Ufw niega el tráfico saliente desde la dirección IP Ufw niega el tráfico saliente desde una dirección IP específica

La última línea confirma que todo el tráfico que viene DESDE 10.1.1.151 y en marcha PARA CUALQUIER dirección IP va a ser DENEGADO . Para usar este comando para el tráfico entrante, todo lo que tenemos que hacer es cambiar la parte donde dice fuera para en .

Para denegar un rango de IP, debe aprender a usar las máscaras de subred. No es posible denegar un grupo específico de direcciones IP con el uso de máscaras de bits. Para aprender cómo funcionan las máscaras de bits y cómo dividir en subredes las direcciones IP en su red, aquí está el pagina wiki que explica esto con gran detalle.

Entonces para examplesi quiero asignar una regla a una subred de 8 Direcciones IP, ejecutaré el siguiente comando.

                      
[email protected]:~# ufw allow out from 10.1.1.151/29 to any
WARN: Rule changed after normalization
Rule added

                    

El comando anterior calculará de manera inteligente la primera dirección IP en la subred y agregará una regla que incluirá la dirección IP deseada automáticamente. Vea la siguiente captura de pantalla para saber qué regla se agregó para el comando anterior.

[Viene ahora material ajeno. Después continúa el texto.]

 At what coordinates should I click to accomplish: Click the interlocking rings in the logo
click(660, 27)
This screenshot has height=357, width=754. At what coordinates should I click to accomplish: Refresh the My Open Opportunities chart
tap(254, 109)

Ufw Permitir rango de subred de direcciones IP Ufw Permitir rango de subred de direcciones IP

La primera dirección IP en esta subred que incluye la IP 10.1.1.151 es 10.1.1.144.

Permitir o denegar conexiones en interfaces de red específicas

Con las computadoras personales, la cantidad de interfaces de red será limitada. Tendría una interfaz ethernet y una interfaz Wifi. Con los servidores, la situación más probable es que tenga muchos más puertos. Probablemente también tenga puertos virtuales junto con puertos físicos.

En este caso, si desea que a una interfaz se le nieguen las conexiones hacia y desde las redes externas, no tiene sentido especificar la dirección IP cuando simplemente podemos especificar el nombre de la interfaz de red.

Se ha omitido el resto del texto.